**Data excerpts:**
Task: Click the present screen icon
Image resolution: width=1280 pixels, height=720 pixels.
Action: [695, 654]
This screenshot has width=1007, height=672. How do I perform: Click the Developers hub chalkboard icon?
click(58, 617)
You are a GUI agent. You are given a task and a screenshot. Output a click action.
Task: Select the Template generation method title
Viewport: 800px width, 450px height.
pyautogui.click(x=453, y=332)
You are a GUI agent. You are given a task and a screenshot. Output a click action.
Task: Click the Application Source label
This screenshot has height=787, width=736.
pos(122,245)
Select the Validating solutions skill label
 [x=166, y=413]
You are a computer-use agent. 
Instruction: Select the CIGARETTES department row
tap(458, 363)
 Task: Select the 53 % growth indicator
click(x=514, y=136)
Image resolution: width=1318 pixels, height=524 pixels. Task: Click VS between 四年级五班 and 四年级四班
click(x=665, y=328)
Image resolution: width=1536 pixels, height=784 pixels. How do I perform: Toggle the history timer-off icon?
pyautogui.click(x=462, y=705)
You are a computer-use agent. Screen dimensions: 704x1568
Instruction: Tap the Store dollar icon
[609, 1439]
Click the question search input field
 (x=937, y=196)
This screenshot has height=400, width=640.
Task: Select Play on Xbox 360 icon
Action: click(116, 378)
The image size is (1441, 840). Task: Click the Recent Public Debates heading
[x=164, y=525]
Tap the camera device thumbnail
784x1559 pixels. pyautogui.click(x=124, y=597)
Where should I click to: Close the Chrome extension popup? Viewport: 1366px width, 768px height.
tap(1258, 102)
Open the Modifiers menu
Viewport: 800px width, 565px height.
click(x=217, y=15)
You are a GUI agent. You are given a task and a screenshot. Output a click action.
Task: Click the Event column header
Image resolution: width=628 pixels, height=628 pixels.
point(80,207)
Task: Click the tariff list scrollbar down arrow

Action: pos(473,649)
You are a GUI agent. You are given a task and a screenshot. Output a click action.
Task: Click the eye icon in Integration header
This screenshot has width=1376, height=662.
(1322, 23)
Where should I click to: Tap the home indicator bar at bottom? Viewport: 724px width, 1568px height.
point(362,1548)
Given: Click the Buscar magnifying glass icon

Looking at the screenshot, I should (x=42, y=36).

**Task directions:**
Copy each line from the items above that contains the word "perform", treating uppercase and lowercase letters as different.

**Full output:**
This screenshot has width=1007, height=672. How do I perform: Click the Developers hub chalkboard icon?
Image resolution: width=1536 pixels, height=784 pixels. How do I perform: Toggle the history timer-off icon?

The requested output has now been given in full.